The opening track “Gold Chain Punk (whogonbeatmyass?)” is emblematic of the album as a whole, the chugging riffs and drums support torrents of yelled verses, as poppy metal parts are injected jarringly next to raw noise screeching as the title question is yelled ad nauseam. The track never manages to coalesce at any juncture, instead, ping-ponging musical styles that are held together only by Jordan’s vocal aggression.
Soul Glo focuses on the vocalists but Jordan (and at times Guerra’s) style makes following the words difficult. The first single “Jump!! (Or Get Jumped!!!)((by the future))” slams forward with hyper-speed about modern ills and black artists’ creative and literal death. “Living on Juice Wrld Pop Smoke time” and verses of how little improvement there has been over the last 50 years, are affecting, but almost indecipherable without a lyric sheet.
The music is never afraid to insert something new, to a fault at times, as programmed beats, punk thrashing and groove metal clash on the schizophrenic “Coming Correct Is Cheaper”. The growling, elongated, Bad Brains sounding “Fucked Up If True” wears thin while “John J (feat.
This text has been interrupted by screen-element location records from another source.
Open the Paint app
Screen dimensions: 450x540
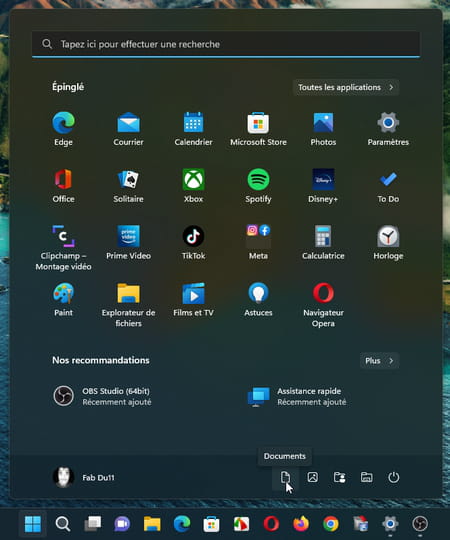click(x=63, y=300)
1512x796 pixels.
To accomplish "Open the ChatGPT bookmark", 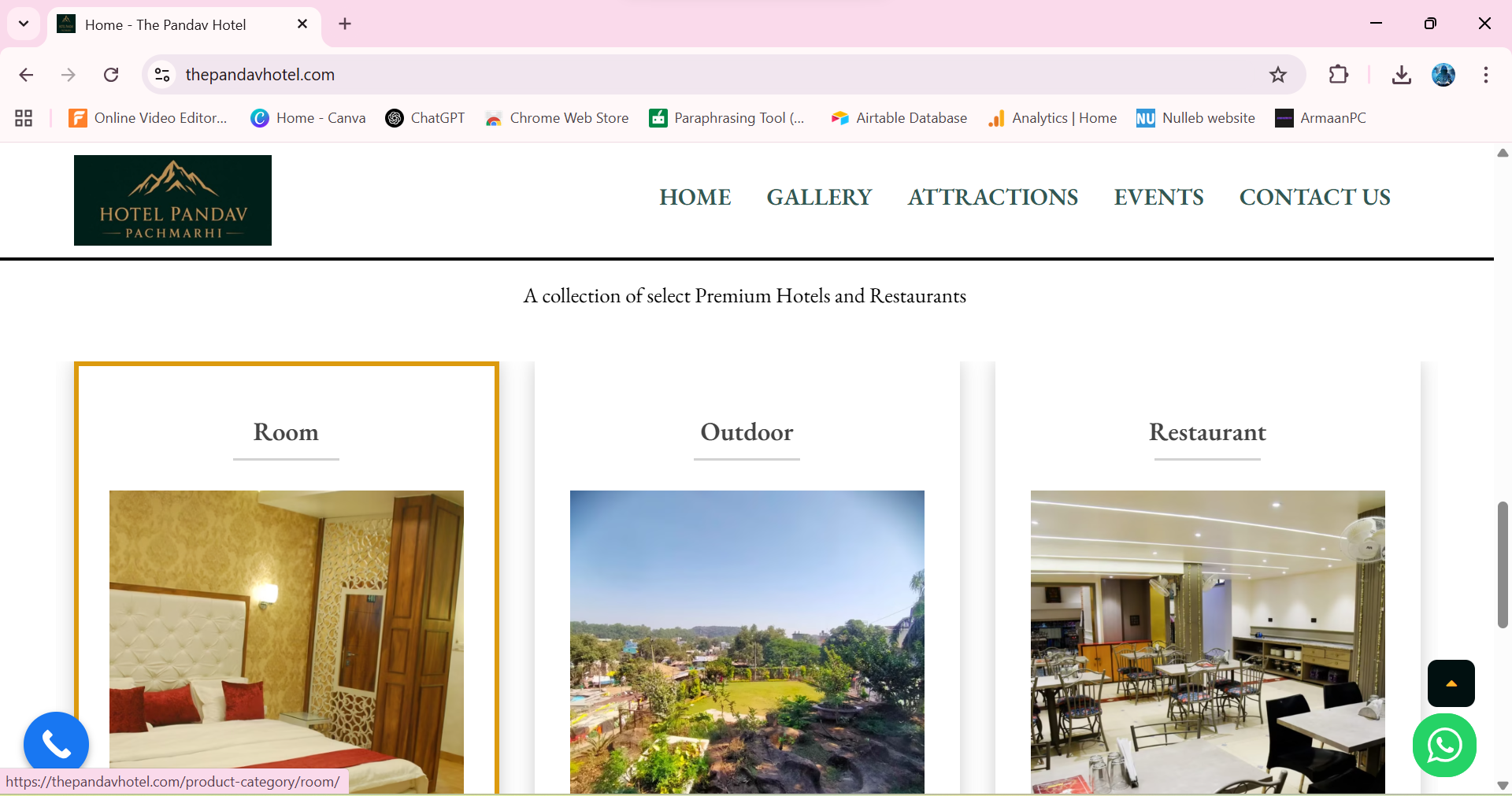I will pyautogui.click(x=425, y=118).
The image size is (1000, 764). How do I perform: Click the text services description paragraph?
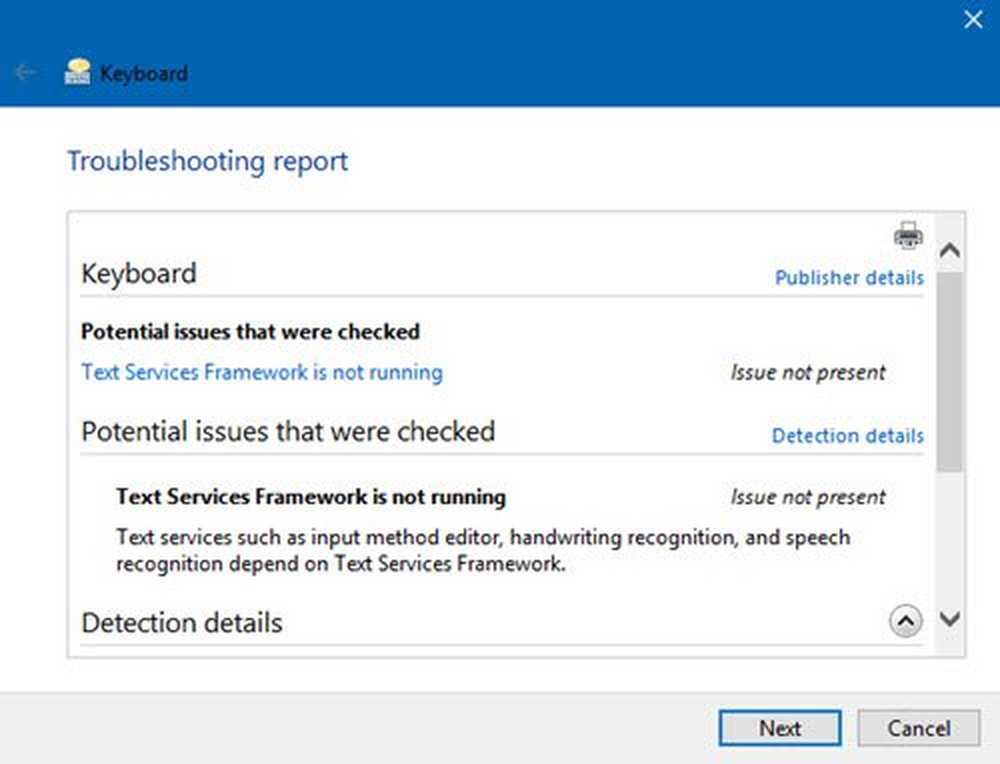tap(482, 550)
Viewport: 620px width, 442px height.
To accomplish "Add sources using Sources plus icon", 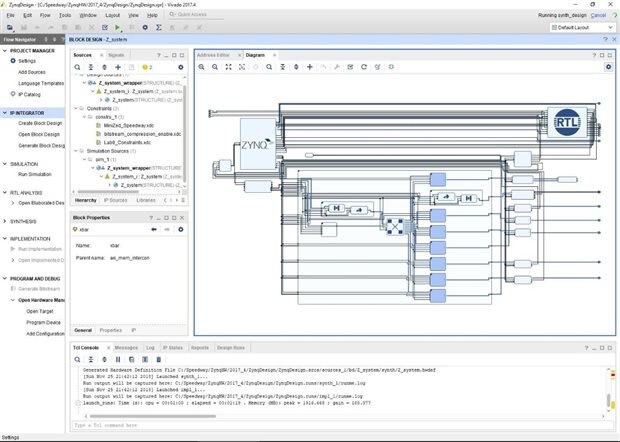I will click(118, 66).
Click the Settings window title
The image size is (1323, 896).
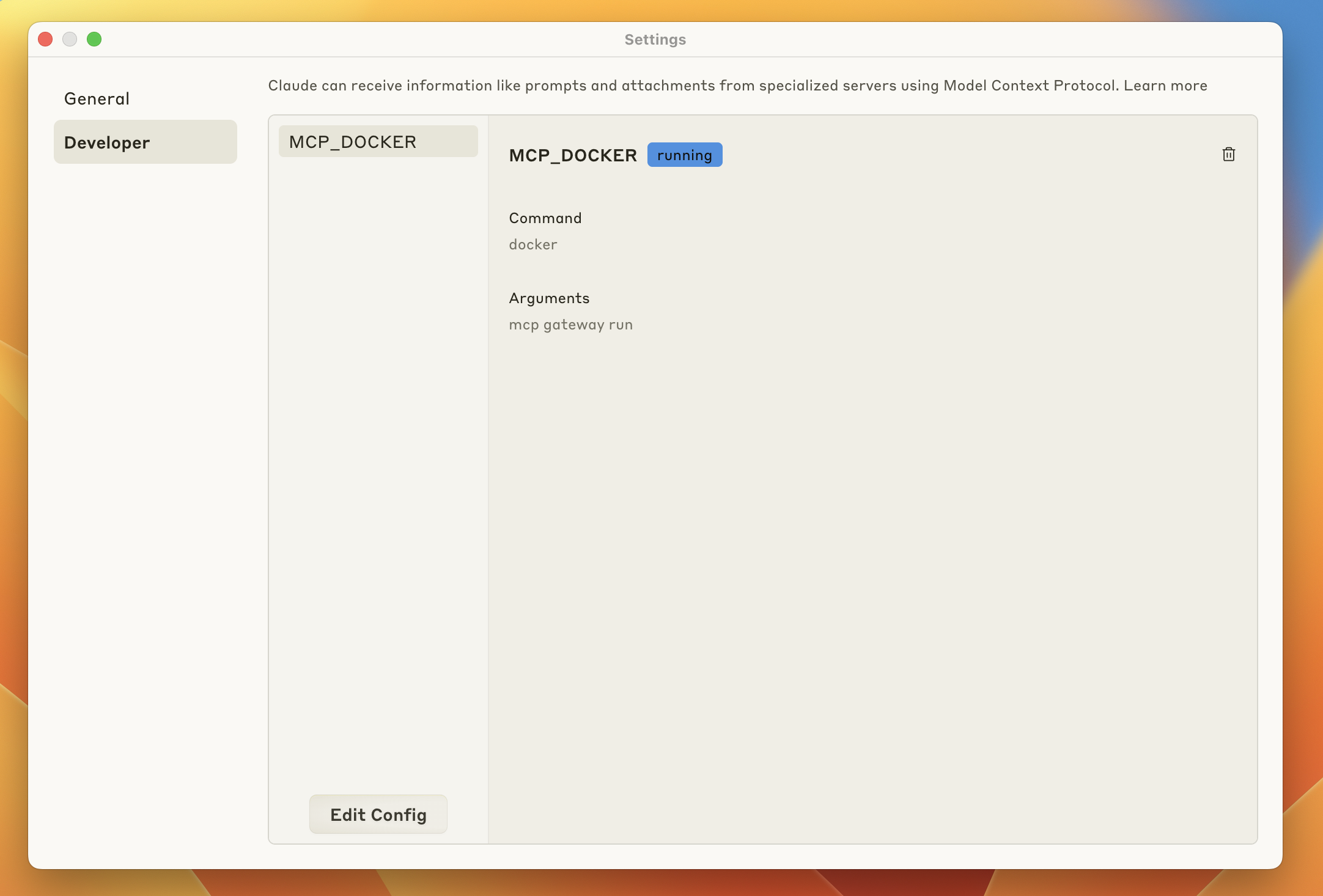pos(655,40)
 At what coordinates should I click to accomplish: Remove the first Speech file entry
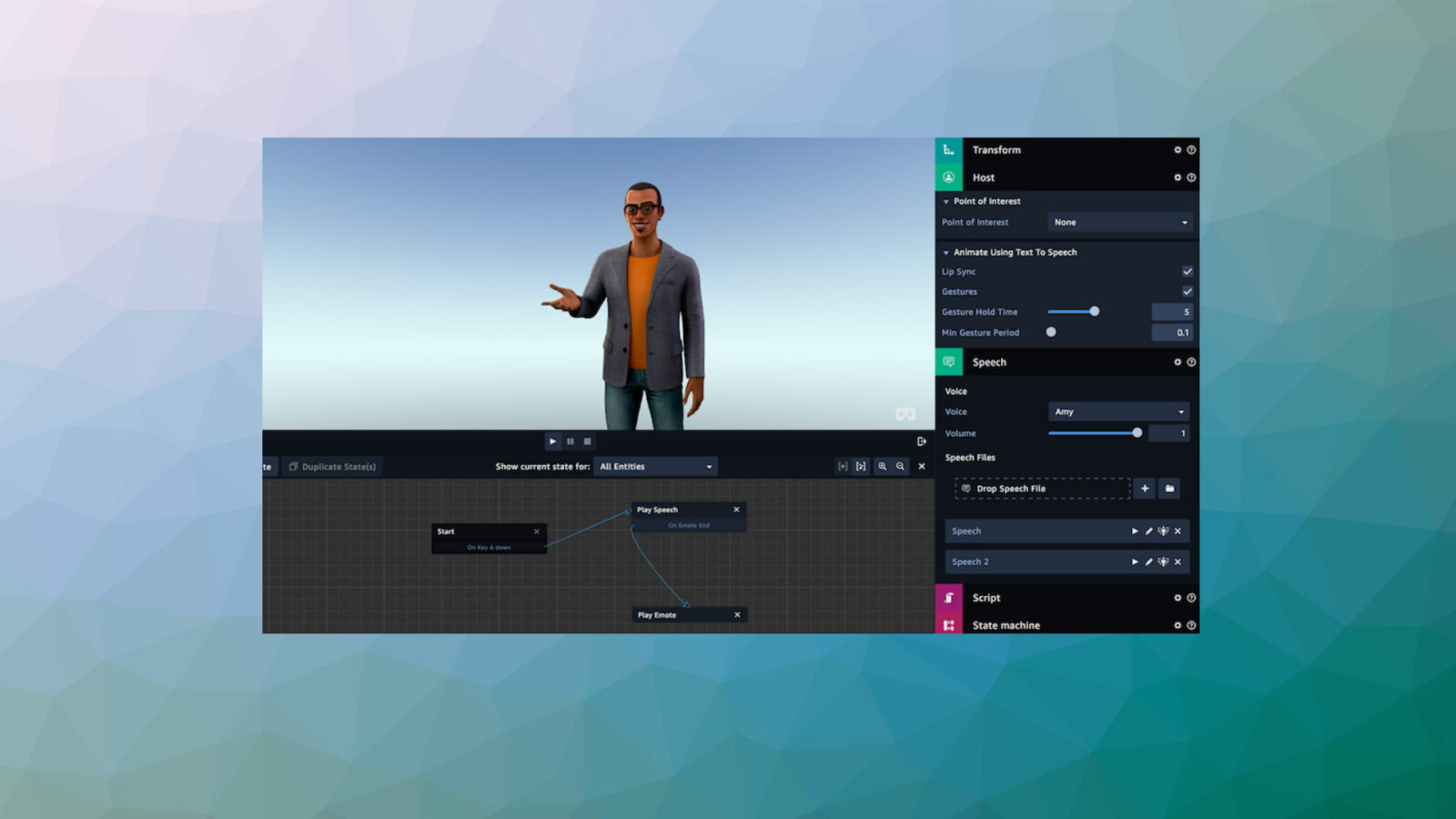(x=1178, y=531)
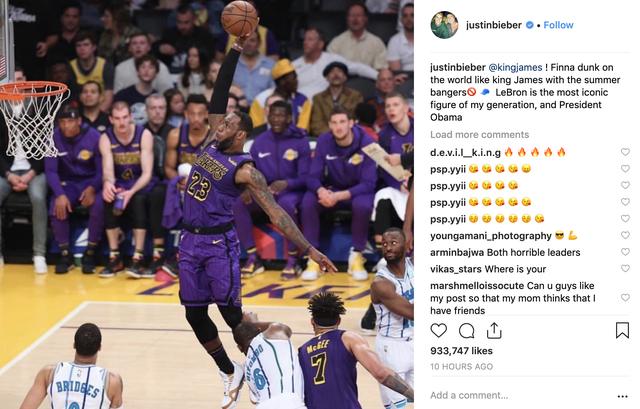Image resolution: width=640 pixels, height=409 pixels.
Task: Open comments via the speech bubble icon
Action: tap(467, 331)
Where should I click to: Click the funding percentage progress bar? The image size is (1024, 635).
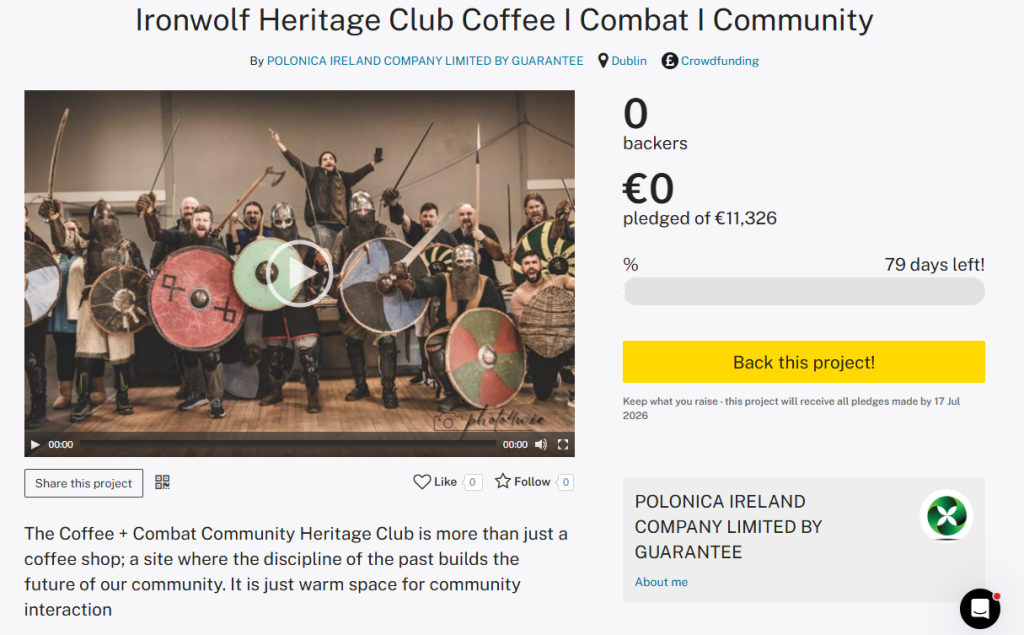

Kathryn Edwards and Zula Wildheart)” plays like early Suicidal Tendencies, carousing all over the map in its hatred and rage.
Better is the overloaded “Thumbsucker” which pushes upbeat punk with hip hop influence, the screeching “We Wants Revenge” that kicks up to total blissful chaos, and “GODBLESSYALLREALGOOD” which fluctuates between screaming punk and hip hop breaks with an ease and dexterity rarely displayed in this style.
When the band goes fully into a hip hop direction with the distortion/horrorcore/Wu-Tang influenced beats around affecting rhymes from Jordan and guest Mother Maryrose on “Driponomics” the results are dynamite, as is the jazz/hip-hop/punk closer “Spiritual Level Of Gang Shit (feat. McKinley Dixon and Lojii)” which is accentuated by horn flourishes.
Perhaps these overwhelming times lead to an album of such overwhelming songs. Hyperactive, frantic playing/screaming/disjointedness is the core of Diaspora Problems, never managing to truly dig into the situations they rail against. Instead, Soul Glo overwhelms the senses, blurring genres and using the punk/hardcore tracks as therapy sessions that are internalized instead of galvanizing.